Wir wissen auch, dass ein Konkurs der besagten Industrie eine unökologische und schwierige Versorgungssituation hervorrufen würde. Für mich sind die Industrie und die Unternehmen "too big to fail", man könnte es auch so ausdrücken. Wir verabschieden heute eine vorübergehende gesetzliche Anpassung zur Unterstützung einer Industrie, die von strategischer Bedeutung ist. Diese fusst auf unserer Verfassung. Einige Verfassungsartikel haben wir schon gehört: Artikel 89 zur Energiepolitik, Artikel 102 zur Versorgungssicherheit und Artikel 103 zur Strukturpolitik.

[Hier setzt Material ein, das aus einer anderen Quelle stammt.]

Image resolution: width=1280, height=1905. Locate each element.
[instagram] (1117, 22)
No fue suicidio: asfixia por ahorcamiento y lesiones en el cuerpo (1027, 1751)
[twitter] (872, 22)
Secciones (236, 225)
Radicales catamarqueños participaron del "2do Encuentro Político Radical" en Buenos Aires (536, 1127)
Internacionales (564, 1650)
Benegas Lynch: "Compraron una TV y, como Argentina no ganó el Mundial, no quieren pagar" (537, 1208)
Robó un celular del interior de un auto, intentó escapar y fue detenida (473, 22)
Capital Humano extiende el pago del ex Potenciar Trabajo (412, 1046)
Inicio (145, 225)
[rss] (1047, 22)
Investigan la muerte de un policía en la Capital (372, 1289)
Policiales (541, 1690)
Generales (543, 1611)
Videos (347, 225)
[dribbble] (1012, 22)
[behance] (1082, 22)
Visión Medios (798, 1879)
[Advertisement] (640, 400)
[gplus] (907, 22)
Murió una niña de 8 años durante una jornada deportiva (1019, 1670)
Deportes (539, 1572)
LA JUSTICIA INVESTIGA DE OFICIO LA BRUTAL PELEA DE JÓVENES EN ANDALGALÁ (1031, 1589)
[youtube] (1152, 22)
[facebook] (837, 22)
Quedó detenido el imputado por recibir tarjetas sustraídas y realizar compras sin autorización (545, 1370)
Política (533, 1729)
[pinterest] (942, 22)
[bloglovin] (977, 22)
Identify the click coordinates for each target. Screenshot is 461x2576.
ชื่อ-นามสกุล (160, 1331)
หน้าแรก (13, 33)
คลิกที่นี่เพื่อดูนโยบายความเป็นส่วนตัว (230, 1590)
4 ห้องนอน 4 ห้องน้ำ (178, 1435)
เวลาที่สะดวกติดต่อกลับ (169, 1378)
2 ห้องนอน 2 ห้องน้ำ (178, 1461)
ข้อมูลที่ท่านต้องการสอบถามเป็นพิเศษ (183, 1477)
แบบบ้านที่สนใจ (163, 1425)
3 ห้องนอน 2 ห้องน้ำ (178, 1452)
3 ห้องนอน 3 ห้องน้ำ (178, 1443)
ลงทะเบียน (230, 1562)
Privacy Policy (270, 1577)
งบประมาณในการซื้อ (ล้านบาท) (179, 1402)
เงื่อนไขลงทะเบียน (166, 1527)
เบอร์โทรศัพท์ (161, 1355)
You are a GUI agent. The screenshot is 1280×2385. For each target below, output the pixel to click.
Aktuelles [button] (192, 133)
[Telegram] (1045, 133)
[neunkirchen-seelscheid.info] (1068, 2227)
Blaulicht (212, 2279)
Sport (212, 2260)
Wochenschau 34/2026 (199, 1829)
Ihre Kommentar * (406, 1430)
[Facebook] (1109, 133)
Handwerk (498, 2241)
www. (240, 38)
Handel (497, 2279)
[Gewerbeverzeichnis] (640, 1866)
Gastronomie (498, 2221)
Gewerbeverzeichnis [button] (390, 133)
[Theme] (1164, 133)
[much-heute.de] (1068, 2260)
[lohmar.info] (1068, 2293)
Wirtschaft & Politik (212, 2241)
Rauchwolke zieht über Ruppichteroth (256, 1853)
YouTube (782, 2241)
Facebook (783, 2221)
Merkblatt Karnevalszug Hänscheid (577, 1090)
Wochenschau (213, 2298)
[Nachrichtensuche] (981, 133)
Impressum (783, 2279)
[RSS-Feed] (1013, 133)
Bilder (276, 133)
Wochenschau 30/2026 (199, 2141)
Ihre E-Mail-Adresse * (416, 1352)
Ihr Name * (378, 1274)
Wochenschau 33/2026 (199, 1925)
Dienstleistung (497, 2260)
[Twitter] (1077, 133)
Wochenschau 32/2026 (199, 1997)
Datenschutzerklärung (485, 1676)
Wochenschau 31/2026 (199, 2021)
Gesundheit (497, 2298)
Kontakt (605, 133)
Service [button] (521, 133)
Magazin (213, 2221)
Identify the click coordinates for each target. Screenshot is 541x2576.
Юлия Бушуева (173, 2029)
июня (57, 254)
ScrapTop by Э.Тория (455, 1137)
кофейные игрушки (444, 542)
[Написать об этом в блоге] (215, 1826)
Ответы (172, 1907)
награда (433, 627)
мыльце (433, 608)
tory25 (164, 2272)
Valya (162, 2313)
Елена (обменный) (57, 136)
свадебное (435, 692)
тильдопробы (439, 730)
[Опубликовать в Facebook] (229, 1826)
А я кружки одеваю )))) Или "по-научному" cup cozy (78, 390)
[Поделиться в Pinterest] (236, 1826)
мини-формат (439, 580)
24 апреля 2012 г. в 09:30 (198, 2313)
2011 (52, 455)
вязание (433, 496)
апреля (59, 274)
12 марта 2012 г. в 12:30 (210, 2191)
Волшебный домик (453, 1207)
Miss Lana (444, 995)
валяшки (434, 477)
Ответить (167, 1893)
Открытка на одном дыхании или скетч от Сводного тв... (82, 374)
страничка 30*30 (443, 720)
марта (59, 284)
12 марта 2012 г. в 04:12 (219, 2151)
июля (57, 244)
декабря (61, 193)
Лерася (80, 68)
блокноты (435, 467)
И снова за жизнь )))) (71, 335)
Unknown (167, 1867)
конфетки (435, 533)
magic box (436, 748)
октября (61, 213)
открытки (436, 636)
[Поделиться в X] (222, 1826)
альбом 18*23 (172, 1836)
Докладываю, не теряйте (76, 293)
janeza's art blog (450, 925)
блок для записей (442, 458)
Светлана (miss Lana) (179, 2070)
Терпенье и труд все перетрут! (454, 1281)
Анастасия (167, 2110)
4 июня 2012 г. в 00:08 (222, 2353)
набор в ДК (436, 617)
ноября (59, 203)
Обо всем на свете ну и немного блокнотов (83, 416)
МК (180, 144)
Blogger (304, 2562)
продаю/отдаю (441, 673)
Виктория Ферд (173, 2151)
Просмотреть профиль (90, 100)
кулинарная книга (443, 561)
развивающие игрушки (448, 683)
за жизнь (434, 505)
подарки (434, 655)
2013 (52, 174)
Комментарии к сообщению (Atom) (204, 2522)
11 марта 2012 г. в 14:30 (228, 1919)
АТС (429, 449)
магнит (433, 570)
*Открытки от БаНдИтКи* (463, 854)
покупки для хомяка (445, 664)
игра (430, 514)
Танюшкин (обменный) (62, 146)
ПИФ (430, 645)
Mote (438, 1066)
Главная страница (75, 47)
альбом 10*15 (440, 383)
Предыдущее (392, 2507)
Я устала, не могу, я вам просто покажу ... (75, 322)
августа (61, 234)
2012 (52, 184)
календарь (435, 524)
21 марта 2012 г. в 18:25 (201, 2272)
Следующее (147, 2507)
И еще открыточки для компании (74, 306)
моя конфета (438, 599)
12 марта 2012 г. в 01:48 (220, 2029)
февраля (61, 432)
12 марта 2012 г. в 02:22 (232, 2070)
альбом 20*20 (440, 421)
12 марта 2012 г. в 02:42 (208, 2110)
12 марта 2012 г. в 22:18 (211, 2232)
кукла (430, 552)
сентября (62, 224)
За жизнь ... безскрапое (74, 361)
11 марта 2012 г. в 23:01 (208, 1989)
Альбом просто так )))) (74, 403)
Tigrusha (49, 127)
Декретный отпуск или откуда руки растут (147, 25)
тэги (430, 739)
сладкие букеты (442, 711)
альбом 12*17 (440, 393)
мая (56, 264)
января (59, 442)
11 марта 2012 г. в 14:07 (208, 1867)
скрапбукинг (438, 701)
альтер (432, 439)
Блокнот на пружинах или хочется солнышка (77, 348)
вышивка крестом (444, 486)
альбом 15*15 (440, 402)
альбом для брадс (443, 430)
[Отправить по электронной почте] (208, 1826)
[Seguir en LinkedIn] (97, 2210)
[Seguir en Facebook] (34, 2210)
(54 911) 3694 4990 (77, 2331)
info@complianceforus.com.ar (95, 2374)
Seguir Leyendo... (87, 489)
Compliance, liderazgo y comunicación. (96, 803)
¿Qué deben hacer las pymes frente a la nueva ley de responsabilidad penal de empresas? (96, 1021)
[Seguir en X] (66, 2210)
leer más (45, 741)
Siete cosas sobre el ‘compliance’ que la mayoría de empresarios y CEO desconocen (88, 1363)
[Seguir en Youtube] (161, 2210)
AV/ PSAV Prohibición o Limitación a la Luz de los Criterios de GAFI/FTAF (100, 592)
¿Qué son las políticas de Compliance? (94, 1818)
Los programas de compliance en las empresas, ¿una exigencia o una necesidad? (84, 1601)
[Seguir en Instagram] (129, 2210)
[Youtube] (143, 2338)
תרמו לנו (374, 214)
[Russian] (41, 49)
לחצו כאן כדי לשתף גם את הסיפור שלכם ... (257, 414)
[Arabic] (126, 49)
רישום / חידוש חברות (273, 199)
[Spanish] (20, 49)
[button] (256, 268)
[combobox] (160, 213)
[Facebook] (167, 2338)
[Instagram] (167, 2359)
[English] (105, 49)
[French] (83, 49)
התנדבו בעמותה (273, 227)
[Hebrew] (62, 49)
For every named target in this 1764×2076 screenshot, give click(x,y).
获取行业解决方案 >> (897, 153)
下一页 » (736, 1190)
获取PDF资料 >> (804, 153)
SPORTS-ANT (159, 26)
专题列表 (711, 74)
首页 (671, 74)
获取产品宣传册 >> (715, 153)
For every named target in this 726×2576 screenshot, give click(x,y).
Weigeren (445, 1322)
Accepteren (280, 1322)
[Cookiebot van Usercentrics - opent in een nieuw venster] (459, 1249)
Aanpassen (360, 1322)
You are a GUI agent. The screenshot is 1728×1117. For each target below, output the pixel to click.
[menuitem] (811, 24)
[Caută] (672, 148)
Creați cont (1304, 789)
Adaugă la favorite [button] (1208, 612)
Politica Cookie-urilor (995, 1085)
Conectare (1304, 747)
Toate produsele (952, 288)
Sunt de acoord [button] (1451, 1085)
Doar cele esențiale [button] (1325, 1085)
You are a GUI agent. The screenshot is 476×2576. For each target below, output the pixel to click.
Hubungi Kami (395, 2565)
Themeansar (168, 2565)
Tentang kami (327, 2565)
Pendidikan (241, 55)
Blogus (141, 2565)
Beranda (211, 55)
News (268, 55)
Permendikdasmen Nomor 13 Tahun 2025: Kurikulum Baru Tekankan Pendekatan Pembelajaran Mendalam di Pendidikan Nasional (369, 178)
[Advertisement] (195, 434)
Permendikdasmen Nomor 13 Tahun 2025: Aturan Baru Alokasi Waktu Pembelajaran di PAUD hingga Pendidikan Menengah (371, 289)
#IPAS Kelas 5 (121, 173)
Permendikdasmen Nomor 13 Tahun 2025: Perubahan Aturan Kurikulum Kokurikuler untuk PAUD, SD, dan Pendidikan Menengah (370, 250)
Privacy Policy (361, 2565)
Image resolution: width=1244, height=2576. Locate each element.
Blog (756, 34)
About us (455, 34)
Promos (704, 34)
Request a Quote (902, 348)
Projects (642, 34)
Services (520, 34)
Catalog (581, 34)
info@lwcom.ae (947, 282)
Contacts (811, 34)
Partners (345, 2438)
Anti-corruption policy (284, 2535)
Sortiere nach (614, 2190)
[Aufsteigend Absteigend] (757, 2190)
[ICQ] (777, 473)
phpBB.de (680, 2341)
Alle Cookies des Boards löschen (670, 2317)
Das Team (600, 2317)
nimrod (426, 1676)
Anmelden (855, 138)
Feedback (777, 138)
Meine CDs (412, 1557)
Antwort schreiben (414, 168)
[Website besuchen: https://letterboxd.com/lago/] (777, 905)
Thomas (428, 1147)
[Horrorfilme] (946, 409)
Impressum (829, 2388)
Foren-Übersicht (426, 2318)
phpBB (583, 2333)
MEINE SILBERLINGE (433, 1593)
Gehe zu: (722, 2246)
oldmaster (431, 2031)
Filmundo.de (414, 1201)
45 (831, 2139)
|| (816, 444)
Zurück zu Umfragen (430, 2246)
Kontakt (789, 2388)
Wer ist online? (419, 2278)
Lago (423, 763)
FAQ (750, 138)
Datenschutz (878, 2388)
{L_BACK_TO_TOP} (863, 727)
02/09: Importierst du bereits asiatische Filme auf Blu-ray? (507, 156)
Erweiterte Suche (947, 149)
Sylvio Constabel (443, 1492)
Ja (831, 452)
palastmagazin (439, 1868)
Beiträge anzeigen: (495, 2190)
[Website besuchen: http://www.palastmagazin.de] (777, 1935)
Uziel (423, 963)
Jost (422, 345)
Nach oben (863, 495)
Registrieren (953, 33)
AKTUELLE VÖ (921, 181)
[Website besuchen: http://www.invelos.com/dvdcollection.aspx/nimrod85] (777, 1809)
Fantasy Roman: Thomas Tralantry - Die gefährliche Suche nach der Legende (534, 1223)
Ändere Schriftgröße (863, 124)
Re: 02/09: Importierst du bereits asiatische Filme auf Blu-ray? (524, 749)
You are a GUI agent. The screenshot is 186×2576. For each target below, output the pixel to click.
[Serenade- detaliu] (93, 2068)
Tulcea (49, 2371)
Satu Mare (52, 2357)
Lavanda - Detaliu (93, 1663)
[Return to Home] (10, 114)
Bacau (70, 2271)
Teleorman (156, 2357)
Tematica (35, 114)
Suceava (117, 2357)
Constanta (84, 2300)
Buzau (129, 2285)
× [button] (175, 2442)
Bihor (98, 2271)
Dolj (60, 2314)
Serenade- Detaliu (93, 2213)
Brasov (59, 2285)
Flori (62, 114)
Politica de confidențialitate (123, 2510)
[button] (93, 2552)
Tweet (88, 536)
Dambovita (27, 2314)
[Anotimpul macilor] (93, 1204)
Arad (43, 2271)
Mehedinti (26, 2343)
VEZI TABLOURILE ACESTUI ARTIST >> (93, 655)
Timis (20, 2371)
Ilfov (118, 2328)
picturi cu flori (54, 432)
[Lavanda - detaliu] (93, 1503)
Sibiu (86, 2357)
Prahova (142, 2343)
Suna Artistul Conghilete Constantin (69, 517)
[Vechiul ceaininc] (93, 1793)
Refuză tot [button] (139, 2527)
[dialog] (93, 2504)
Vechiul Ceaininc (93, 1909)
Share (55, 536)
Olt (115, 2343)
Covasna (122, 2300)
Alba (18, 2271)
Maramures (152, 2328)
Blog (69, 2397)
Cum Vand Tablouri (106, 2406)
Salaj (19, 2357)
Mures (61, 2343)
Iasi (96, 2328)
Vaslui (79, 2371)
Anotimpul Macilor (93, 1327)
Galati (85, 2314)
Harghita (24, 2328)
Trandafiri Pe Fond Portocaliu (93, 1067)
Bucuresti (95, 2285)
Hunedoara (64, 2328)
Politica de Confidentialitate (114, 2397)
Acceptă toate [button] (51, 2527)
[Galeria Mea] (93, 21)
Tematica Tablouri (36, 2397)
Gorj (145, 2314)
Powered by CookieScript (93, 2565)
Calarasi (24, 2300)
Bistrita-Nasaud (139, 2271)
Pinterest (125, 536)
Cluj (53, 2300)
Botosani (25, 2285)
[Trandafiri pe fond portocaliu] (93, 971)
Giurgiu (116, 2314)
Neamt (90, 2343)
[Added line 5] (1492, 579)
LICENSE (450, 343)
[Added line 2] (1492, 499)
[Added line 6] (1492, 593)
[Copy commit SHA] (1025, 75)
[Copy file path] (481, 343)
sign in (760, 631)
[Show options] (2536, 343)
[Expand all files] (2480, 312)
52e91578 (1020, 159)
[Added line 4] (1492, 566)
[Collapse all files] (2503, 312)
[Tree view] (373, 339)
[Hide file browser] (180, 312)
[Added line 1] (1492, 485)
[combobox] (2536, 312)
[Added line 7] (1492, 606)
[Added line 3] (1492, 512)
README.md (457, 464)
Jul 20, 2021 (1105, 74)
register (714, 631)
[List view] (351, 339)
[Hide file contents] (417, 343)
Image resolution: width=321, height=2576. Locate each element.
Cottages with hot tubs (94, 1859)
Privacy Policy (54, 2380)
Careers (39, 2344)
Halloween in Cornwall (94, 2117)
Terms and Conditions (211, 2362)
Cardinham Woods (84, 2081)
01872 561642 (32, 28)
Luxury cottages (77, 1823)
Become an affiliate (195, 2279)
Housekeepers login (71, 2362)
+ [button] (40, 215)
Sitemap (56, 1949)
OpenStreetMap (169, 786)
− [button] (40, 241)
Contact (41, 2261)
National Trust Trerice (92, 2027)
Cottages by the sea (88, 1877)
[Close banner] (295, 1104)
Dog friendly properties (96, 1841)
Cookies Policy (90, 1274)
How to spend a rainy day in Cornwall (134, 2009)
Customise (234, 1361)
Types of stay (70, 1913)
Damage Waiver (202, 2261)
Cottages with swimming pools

Es besteht in diesem Rat nicht immer Einigkeit über die Verfassungsmässigkeit. Nehmen wir zwei aktuelle Beispiele. Vor einer Woche hatten wir eine Debatte in diesem Rat. Es ging dabei um die ausserfamiliäre Kinderbetreuung. Kollege Stark beispielsweise hat die Verfassungsgrundlage in Abrede gestellt; das ist sein gutes Recht. Er hat dann auch das vorliegende Gutachten bezweifelt, das in Auftrag gegeben worden ist, und ihm Wohlwollen vorgeworfen; auch das ist sein gutes Recht. Kollegin Gmür-Schönenberger hat Artikel 116 der Bundesverfassung zitiert, den ich jetzt nicht wiederhole, und kurz und trocken festgehalten, dass genau das heute getan werde. Und der Rat hat mit Mehrheitsbeschluss was gemacht? Er hat diesem Gesetz zugestimmt. Er hat im Nachhinein den Programmartikel wieder gestrichen, aber er hat die Verfassungsmässigkeit unserer Gesetzesvorlage bejaht. Oder nehmen Sie ein anderes Gutachten, das zurzeit vorliegt, nämlich zur Frage, ob es eine obligatorische Volksabstimmung zu den EU-Verträgen braucht. Das Bundesamt für Justiz kam zum Schluss, nein, es brauche vermutlich keine obligatorische Volksabstimmung. Der Aufschrei, das wissen Sie auch, war relativ gross.
Was ich damit sagen will: Mit dem vorliegenden Gesetz stellt der Bund in einer schweren Mangellage die Versorgung des Landes mit lebenswichtigen Gütern sicher. So sieht es die Verfassung vor, und genau das tun wir jetzt. Sie können das als ordnungspolitischen Sündenfall bezeichnen, aber Sie können uns nicht vorwerfen, dass wir die Verfassung nicht einhalten.
Ich rate Ihnen, auf diese Vorlage, auf dieses Gesetz einzutreten und ihm dann auch entsprechend zuzustimmen.